Steven Cooke, professor of biology and environmental science at Carleton University (photo provided by Cooke)
Steven Cooke, professor of biology and environmental science at Carleton University (photo provided by Cooke)

“They get down to business and don’t care what’s going on around them,” says Steven Cooke, professor of biology and environmental science at Carleton University. “They are not paying attention to a whole lot else.”

The spawning season is triggered by warming waters and increasing sunlight. When the time is right, these sizeable fish, commonly more than half a metre in length, congregate in a place that provides good habitat for the young, with food and hiding places in the weeds and muddy bottom.

During spawning, female carp cruise about and extrude eggs into the water, A single female distributes hundreds of thousands of eggs. The males release sperm.

So that the sperm and eggs can meet, the male carp are obsessed with getting close to females. The males relentlessly jockey for position, often churning the surface. “A male wants to be beside a female and ideally between multiple females,” says Cooke.

“There’s a whole lot of splashing. There’s a lot of crisscrossing, crossing over on top of each other.”

A male also is trying to nudge a female. That’s “part of courtship,” says Cooke. “It gets the hormones raging and loosens up the female’s eggs.”

Carleton U Ph.D. student Declan Burton captures a carp. (Amy Cartier)
Carleton U Ph.D. student Declan Burton captures a carp. (Amy Cartier)

Where do the carp go, once spawning is over?

The fish can travel through the locks. However, they typically make a life in the Centretown portion of the canal. They winter beneath the ice on Dow’s Lake, moving slowly to conserve energy and slurping the occasional snack of crayfish and worms from the bottom.

Carp are an invasive species, not native to North America.
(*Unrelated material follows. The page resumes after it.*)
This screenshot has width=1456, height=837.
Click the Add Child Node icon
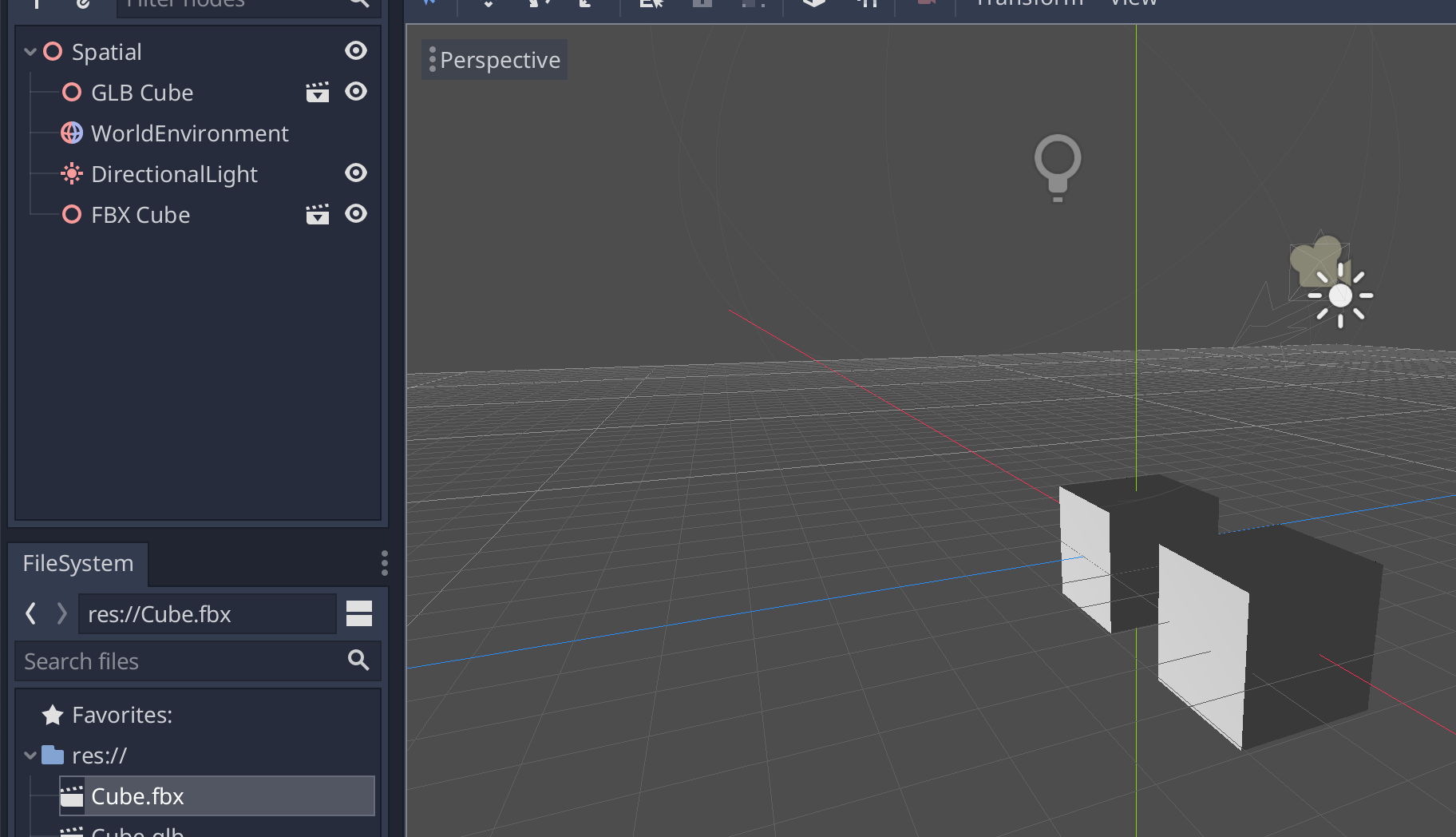36,4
But they have been here a very long time. Carp and the altered ecosystems they cause are considered just part of nature.

Carp make water murkier and weedier. They feed by rooting on the bottom and churn up sediments which are suspended in the water. They also churn up nutrients, which foster vegetation such as algae blooms. They do a lot of rooting. “Carp work pretty hard for their food,” says Cooke.

This results in smaller populations of native fish, such as largemouth bass, suckers and sunfish.
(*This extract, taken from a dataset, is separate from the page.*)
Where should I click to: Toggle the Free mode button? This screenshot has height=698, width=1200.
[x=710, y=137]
But it could be worse – and it likely will be.

More destructive species of carp, such as big head and silver carp, are established in the Mississippi River system. Eventually they will get into the Great Lakes and hence into the Rideau Canal. “Whether it is my problem to deal with or for my students, it probably is inevitable,” says Cooke.

He is studying the local common carp, including tagging them with tiny radio transmitters and tracking them. Cooke wants to better understand the habits of carp – especially carp living in the Rideau Canal – to thwart the invasion of the more destructive species.

“Under which circumstances do they use locks? When do they pass through locks? That knowledge will provide opportunities to try to minimize the spread of those other carp and keep them at bay.”